Breaking Agent Silos: AgentCore Runtime Now Supports the A2A Protocol

AgentCore Runtime Gains A2A Support

Amazon Bedrock AgentCore Runtime now implements the Agent‑to‑Agent (A2A) protocol, providing a standardized communication layer that lets agents built with Strands, OpenAI SDK, LangGraph, Google ADK, Claude SDK, or other frameworks exchange context, capabilities, and reasoning results without custom middleware.

Core Components of a Multi‑Agent System

Memory : short‑term memory for dialogue context and long‑term memory for persisting insights.

Tool Integration : agents can invoke tools via MCP servers.

Identity : secure authentication and permission management, allowing agents to act on behalf of users.

Safety : real‑time harmful‑content detection and hallucination prevention.

A2A Request Lifecycle

The lifecycle consists of five roles:

User : initiates a request either manually or via an automated service.

A2A Client : represents the user, discovers remote agents, and forwards tasks.

A2A Server : an HTTP endpoint that receives JSON‑RPC 2.0 or Server‑Sent Events requests, processes them, and returns results.

Agent Card : a JSON metadata file (served at /.well-known/agent-card.json) that advertises an agent’s identity, capabilities, endpoint, and authentication requirements.

Task Object : a unique identifier and lifecycle description for each work item, supporting long‑running, multi‑round interactions.

Result : the output generated after task completion, which may be text, JSON, images, audio, or other multimodal data.

Monitoring & Incident‑Response Use Case

A three‑agent “center‑radiating” architecture demonstrates the protocol:

Host Agent (Google ADK): routes user queries, discovers capabilities, and orchestrates workflows.
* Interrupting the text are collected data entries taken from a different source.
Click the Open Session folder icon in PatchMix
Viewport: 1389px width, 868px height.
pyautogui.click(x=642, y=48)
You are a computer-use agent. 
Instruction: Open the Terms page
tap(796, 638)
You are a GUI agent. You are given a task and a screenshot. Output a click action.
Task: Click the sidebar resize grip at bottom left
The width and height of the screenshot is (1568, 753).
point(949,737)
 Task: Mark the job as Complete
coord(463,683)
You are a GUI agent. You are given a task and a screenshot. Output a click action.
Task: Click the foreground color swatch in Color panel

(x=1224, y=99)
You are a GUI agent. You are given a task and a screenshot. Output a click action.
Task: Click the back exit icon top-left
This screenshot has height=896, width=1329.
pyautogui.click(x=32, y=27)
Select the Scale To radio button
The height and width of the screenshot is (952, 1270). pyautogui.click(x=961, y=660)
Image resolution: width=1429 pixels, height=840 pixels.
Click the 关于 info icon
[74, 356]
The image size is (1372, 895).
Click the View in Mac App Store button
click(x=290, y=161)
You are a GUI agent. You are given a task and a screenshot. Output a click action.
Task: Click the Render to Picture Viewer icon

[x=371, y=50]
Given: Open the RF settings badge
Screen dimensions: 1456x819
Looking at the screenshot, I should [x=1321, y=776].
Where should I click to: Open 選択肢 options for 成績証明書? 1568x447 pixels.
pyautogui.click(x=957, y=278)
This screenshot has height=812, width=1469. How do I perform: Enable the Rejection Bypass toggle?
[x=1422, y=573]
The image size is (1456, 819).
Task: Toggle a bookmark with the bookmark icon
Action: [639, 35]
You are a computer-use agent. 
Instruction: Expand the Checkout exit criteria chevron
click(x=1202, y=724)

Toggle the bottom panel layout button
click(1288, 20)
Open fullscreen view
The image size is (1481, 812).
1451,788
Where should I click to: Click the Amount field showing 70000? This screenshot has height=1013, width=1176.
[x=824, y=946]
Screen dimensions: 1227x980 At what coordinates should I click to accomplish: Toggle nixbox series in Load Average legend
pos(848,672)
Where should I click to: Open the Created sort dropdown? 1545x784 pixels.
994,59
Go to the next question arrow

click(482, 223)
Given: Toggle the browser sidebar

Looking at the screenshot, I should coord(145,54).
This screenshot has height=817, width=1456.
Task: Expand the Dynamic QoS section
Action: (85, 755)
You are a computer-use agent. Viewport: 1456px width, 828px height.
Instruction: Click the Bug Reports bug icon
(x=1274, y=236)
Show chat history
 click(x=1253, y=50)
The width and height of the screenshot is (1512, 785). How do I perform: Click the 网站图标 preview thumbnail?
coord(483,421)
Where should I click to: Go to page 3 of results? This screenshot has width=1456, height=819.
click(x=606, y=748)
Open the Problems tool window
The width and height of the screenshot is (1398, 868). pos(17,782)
Monitoring Agent (Strands SDK): scans CloudWatch logs, metrics, and dashboards, identifies anomalies, and reports findings.

Ops Agent (OpenAI SDK): searches external knowledge bases (via Tavily API) and generates remediation steps.

The end‑to‑end workflow includes greeting, capability discovery, listing logs/dashboards, error analysis of a specific log group, and finally fault‑resolution suggestions, with concrete numbers (e.g., 153 log groups found, 9 errors and 18 warnings detected).

Implementation Steps

Deploy a simple A2A server on AgentCore Runtime to understand agent deployment, authentication, and invocation.

Build the monitoring system by configuring each specialized agent with memory, Cognito‑based identity, gateway, and observability modules.

Enable A2A communication channels for dynamic discovery and inter‑agent calls.

Observe the system via the provided demo video.

All code and deployment scripts are available in the GitHub repository:

git clone https://github.com/awslabs/amazon-bedrock-agentcore-samples.git
cd 02-use-cases/A2A-multi-agent-incident-response

Run the deployment script: uv run deploy.py Configure the frontend:

cd frontend
npm install
chmod +x ./setup-env.sh
./setup-env.sh
npm run dev

Security Mechanisms

AgentCore Runtime supports two authentication methods for A2A communication:

OAuth 2.0 : clients obtain a JWT from an external authorization server; the token is sent with every request for identity verification and access control.

Amazon IAM : clients assume an IAM role; requests are signed with SigV4, enabling fine‑grained policy enforcement without external tokens.

Supported Features and Operational Controls

Stateless HTTP server on port 9000 using JSON‑RPC.

Authenticated Agent Card at /.well-known/agent-card.json.

Inbound authentication via OAuth 2.0 or SigV4.

Outbound authorization using IAM roles and AgentCore Identity.

VPC connectivity and PrivateLink for private network traffic.

Lifecycle management with idleRuntimeSessionTimeout and maxLifetime parameters.

Conclusion

The A2A protocol in Amazon Bedrock AgentCore Runtime provides a robust foundation for building highly extensible, interoperable multi‑agent systems. By abstracting away framework‑specific details, it enables enterprises to compose agents across different models, runtimes, and cloud or edge deployments, turning complex integration work into a standardized, reusable workflow.